Gustavo  -añadió otro uniformado.

Camargo trató de explicarle a los policías que él no era ningún violador y que había salido a comprar pan, pero los policías no le creyeron y lo llevaron a la Jefatura, directamente a la División Protección de las Personas. El hombre fue metido en una oficina y obligado a desnudarse ante una veintena de investigadores. Todos querían ver el lunar del que tanto hablaban algunas víctimas. Para peor, el hombre no usaba calzoncillos. Los investigadores creían estar frente el sospechoso perfecto. Pensaban que con esa captura, se habían acabado finalmente las andanzas del serial.

 

"Yo estaba convencido de que Camargo era la persona que buscábamos. Había sido reconocido por una víctima de violación en la calle. Pero estábamos equivocados", dice en la actualidad el comi­sario Nieto.

 

Lo que Nieto se olvida de contar es que Camargo fue sometido a un humillante interrogatorio durante toda la noche en el que los policías lo presionaron para que confesara: "¿De qué forma las agarrabas?"; "¿Las hacías agachar?"; "¿Gozabas?". También hubo tiempo para las amenazas asegurándole que en la cárcel iban a violarlo salvajemente.

 

Mientras la esposa de Camargo salía por todos los medios de prensa a jurar que su esposo no era ningún violador, Nievas retrucaba que existían indicios que lo vinculaban a los casos del serial.

 

En la actualidad, Nievas se apresura a explicar que este hom­bre no fue detenido porque estaba sospechado de ser el serial, sino porque una víctima lo había reconocido en plena calle. "Y el he­cho de que haya estado tanto tiempo en prisión no es culpa mía. Los análisis de ADN en el Ceprocor se demoraron más de lo espe­rado", sostiene.

 

Esos estudios demoraron 38 eternos días, en los cuales Camargo debió permanecer encerrado con presos condenados.

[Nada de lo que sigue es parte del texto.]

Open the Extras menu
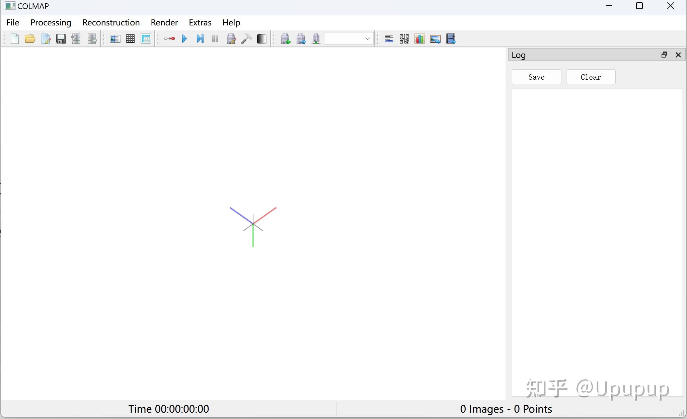The width and height of the screenshot is (687, 419). 200,22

Mientras tan­to, algunos seguían investigando a otros hombres que se llamaban Gustavo  Reyes -como el hijo de un ex funcionario judicial-, pero mientras todos apuntaban contra Camargo, Marcelo Sajen se en­cargaría de demostrarle a los investigadores que en realidad el violador serial seguía suelto.

 

El 14 de junio, Sajen abordó a una chica de 22 años en pleno Nueva Córdoba, en el cruce de Irigoyen y San Luis (a pocas cua­dras de la pizzería que había asaltado en 1999) y la llevó hasta un baldío cercano a los Tribunales II, donde la violó analmente.

 

Diez días después, Camargo no fue reconocido en una rueda de reconocimiento de personas. Al día siguiente, Nievas recibió los resultados de un estudio de ADN del Ceprocor que le confirmaban que no era el violador serial. Sin embargo, el fiscal dispuso que continuara detenido ya que no tenía el resultado que le permitía confirmar si había violado o no a la menor en San Vicente.

 

Recién el 8 de julio, Nievas tuvo los resultados de ADN que le faltaban. Después de estar 38 días preso, Camargo recuperó su li­bertad.

Para entonces, la suerte estaba echada sobre Nievas. Al des­crédito público a que se vio sometido por la arbitraria detención de Camargo, se le agregó un pedido de renuncia por parte del vicegobernador Juan Carlos Schiaretti, en aquel entonces a cargo de la Gobernación.

 

El jueves, Nievas le dijo al flamante fiscal General de la Pro­vincia, Gustavo  Vidal Lascano, que abandonaba el cargo.